Great Small Business Ideas to Start: Six-hat thinking
“Six thinking hats” is a powerful technique created by Edward de Bono. It is used to look at decisions from a number of perspectives, helping you to think differently and acquire a rounded view of a situation.
Many successful people think from a rational, positive viewpoint. However, if they do not look at a problem from an emotional, creative, or negative viewpoint, they can underestimate resistance to plans, fail to make creative leaps, and overlook the importance of contingency plans.
Conversely, pessimists can be excessively defensive, while emotional people can fail to look at decisions calmly and rationally. Each of these “thinking hats” is a different style of thinking, and the “six thinking hats” technique will help you assess problems from many angles, enabling decisions to combine ambition, effectiveness, sensitivity, and creativity.

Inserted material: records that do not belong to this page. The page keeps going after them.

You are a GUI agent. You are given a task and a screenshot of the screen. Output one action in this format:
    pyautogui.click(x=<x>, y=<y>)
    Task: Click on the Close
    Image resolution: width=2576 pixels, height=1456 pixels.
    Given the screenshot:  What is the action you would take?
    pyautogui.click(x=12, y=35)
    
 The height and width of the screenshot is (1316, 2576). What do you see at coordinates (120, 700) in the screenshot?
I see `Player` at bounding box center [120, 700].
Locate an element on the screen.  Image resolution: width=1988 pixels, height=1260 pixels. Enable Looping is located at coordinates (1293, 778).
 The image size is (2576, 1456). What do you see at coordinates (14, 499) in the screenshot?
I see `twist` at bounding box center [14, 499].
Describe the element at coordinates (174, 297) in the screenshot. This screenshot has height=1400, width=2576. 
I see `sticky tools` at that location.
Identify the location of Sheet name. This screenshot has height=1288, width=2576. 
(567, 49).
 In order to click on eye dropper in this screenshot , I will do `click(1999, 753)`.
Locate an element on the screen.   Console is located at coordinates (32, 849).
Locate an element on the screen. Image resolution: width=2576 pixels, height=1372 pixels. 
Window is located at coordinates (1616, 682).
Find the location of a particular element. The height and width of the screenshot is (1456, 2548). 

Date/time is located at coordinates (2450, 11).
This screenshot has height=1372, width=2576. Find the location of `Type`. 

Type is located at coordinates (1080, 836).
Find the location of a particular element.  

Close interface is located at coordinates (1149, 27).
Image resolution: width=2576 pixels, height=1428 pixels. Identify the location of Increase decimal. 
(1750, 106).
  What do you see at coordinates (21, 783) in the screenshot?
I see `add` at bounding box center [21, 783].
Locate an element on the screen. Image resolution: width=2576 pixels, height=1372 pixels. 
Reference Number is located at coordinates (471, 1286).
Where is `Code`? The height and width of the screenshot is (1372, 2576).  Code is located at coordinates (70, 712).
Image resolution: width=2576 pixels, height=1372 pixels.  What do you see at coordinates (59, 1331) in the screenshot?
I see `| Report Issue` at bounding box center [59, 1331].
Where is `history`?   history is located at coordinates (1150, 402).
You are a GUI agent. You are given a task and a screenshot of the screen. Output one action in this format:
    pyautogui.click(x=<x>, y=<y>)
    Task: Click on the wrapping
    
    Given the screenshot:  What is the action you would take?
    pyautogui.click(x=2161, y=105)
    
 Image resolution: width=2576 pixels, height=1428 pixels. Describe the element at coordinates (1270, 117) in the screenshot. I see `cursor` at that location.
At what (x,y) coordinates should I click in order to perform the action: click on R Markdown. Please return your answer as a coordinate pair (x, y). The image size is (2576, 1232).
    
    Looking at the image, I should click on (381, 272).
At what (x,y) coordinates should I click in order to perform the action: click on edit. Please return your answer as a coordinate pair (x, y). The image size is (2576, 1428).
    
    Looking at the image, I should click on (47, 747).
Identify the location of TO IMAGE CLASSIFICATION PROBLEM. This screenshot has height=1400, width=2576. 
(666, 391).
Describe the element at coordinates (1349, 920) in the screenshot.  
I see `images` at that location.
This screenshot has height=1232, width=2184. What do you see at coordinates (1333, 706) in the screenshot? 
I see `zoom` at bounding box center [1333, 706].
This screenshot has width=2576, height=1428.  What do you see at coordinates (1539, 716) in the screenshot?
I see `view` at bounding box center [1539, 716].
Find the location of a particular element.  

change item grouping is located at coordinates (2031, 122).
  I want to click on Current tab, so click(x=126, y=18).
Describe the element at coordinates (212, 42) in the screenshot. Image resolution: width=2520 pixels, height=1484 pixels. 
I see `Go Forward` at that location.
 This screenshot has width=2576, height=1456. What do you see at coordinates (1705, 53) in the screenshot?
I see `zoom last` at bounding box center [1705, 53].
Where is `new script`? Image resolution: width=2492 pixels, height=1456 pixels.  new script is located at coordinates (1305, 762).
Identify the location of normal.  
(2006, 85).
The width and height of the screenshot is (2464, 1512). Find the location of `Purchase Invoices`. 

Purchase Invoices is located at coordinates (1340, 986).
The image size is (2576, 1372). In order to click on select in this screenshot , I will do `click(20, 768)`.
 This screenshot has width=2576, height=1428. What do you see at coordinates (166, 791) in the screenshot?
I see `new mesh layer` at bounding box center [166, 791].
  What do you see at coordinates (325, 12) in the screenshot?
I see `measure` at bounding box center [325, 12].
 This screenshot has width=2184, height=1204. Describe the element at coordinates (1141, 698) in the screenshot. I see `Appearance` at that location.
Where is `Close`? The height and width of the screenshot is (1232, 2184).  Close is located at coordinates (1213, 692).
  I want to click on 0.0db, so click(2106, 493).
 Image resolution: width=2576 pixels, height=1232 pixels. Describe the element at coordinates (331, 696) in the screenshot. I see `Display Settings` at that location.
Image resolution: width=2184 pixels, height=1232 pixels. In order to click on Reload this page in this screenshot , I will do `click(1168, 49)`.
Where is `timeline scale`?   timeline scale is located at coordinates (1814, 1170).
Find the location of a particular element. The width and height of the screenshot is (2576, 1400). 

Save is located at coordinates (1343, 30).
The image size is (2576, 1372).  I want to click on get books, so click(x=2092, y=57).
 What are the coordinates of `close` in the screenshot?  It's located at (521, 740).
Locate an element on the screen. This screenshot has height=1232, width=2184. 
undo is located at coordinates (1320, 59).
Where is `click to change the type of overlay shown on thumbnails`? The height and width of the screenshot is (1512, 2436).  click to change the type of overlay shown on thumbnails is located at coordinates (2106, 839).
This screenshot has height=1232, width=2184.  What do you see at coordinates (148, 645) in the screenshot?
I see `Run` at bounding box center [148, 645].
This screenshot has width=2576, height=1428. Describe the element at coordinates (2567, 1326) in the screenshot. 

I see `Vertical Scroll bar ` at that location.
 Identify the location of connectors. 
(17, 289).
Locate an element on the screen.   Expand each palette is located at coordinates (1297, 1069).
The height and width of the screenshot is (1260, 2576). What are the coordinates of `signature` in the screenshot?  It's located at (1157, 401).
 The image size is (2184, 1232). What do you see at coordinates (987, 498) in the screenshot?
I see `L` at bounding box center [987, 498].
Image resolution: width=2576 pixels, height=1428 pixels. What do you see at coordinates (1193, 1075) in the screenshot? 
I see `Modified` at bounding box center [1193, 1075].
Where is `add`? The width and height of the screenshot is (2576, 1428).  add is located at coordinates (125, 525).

Adopt a different hat based on your situation and priorities.
- White hat. Focus on the data available. Look at the information you have and see what you can learn from it. Look for gaps in your knowledge and either try to ﬁll them or take account of them, by analyzing past trends and extrapolating from data.
- Red hat. Look at problems using intuition, gut reaction, and emotion. Try to think how other people will react emotionally, and try to understand the responses of people who do not know your reasoning.
- Black hat. Look at all the bad points of the issue, trying to see why it might not work. This highlights the weak points in a plan, allowing you to eliminate or alter them or to prepare contingency plans for them. This helps to make plans more resilient. It is one of the real beneﬁts of this technique, as problems can be anticipated and countered.
- Yellow hat. This requires thinking positively and optimistically, helping you to see the beneﬁts of the decision. It helps you to keep going when everything looks difﬁcult.
- Green hat. This involves developing creative solutions. It is a freewheeling way of thinking, in which there is little criticism of ideas.
- Blue hat. This emphasizes process control, and is exhibited by people chairing meetings. When ideas are running dry, it can be useful to use green-hat thinking, as the creative approach can stimulate fresh ideas.